结论 无缝线胶粘吻合的主要优点在于避免了缝针和缝线对血管吻合口处的透壁性损伤,消除了缝线等异物对管壁的持续性刺激所致的增生性反应,同时较为光滑平整的管腔对吻合口局部的血流动力学影响较少,使吻合口处内膜增生减轻,内皮化更容易完成,从而具有较高的通畅率。本研究为中小血管的吻合提供了一种疗效确实且简单易行的方法。【关键词】内膜增生,血管;
吻合口狭窄,血管; 血管吻合; 无缝线; 医用胶
基金项目:国家自然科学基金资助项目(30170926)
作者单位:200433 上海 第二军医大学附属长海医院血管外科(曲乐丰)
200032 上海 复旦大学附属中山医院血管外科(王玉琦)
Experimental study on sutureless anastomosis of small-medium vessels
by medical adhesive
Qu Lefeng, Wang Yuqi. Department of Vascular Surgery, Changhai Hospital,
Second Military Medical University, Shanghai 200433, China
【Abstract】 Objective In order to explore a simple manipulation anastomosing
method with mini-injury and high patency, we performed the sutureless
end-to-end anastomosis of rabbit common carotid artery utilizing
the medical adhesive. Methods The two ends of the rabbit common
carotid artery were sutured 3 stitches circumferentially with 120o
interval separately, then 2 optional sutures of the 3 needles were
gently pulled horizontally and a little medical adhesive was kissingly
daubed on the attached outer surface of the two ends, the 2 sutures
were maintained in tension for 10 to 15 seconds, then one third
of the anastomosis was finished. When the other two thirds were
completed, the adhesive anastomosis was accomplished. And when the
3 sutures were drawn out, the sutureless anastomosis was brought
to success. Based on the technical feasibility, the burst pressure
of the anastomosis was measured using the self-made instrument and
a comparable study was made between the sutureless adhesive anastomosis
method and the traditional suturing anastomosis method. Results
The results suggest that the sutureless anastomosis has more advantages
over the traditional suture anastomosis in simpler manipulation
and shorter operation time, the anastomosing time is greatly shortened(8.25±6.34
min vs 20.67±14.24 min)and the bleeding amount intra-operatively
is significantly decreased(3.17±9.04 ml vs 11.04±16.28 ml). Also,
the former has a higher patency rate than the later(93.8% vs 87.5%).
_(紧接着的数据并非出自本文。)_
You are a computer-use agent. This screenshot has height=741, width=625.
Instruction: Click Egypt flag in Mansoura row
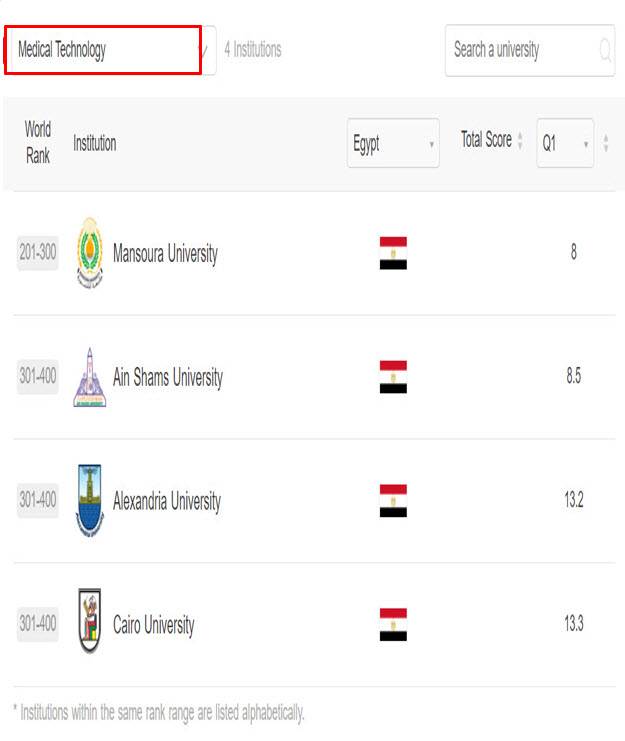[393, 253]
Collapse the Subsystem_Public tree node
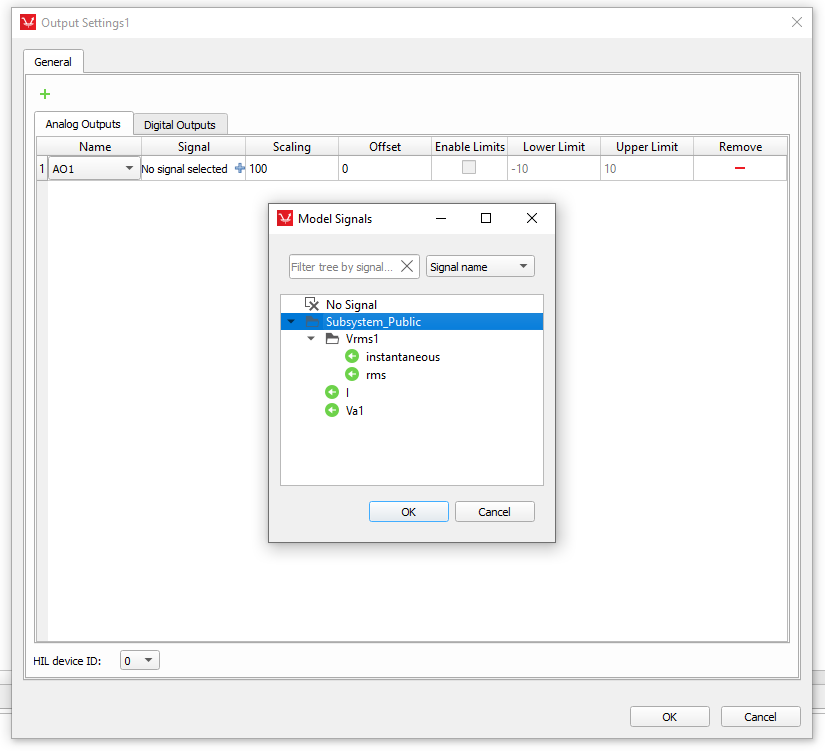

The pathological slice under microscope and its computer-aided imaging
analysis demonstrated a minor degree of intimal hyperplasia in sutureless
group, the intimal thickness decreased by 31.4%、24.5%、23.9% and
31.9%(P<0.01) compared with the traditional suture group in 1
week, 2 weeks, 4 weeks and 12 weeks, respectively. So is the intimal
areas with 36.2%、29.1%、31.3%and 40%(P<0.01). Scanning electromicrope
found a low-grade injury in the anastomotic site with no foreign
bodies, and the well endothelized lumen is relatively more smooth
and flat. Transmission electromicrope shows a less proliferation
degree of vascular smooth muscle cells (VSMCs) with a few synthetic
type of VSMCs. The immunohistochemistry staining (IHCS) of PCNA
(proliferation cell nuclear antigen) at 2 weeks postoperatively
detected a weaker expression with a lower PCNA proliferation index
in tunica of intima and media in the sutureless group. So is the
IHCS of TGF-?1 with fewer weak expression cells in the intimal area.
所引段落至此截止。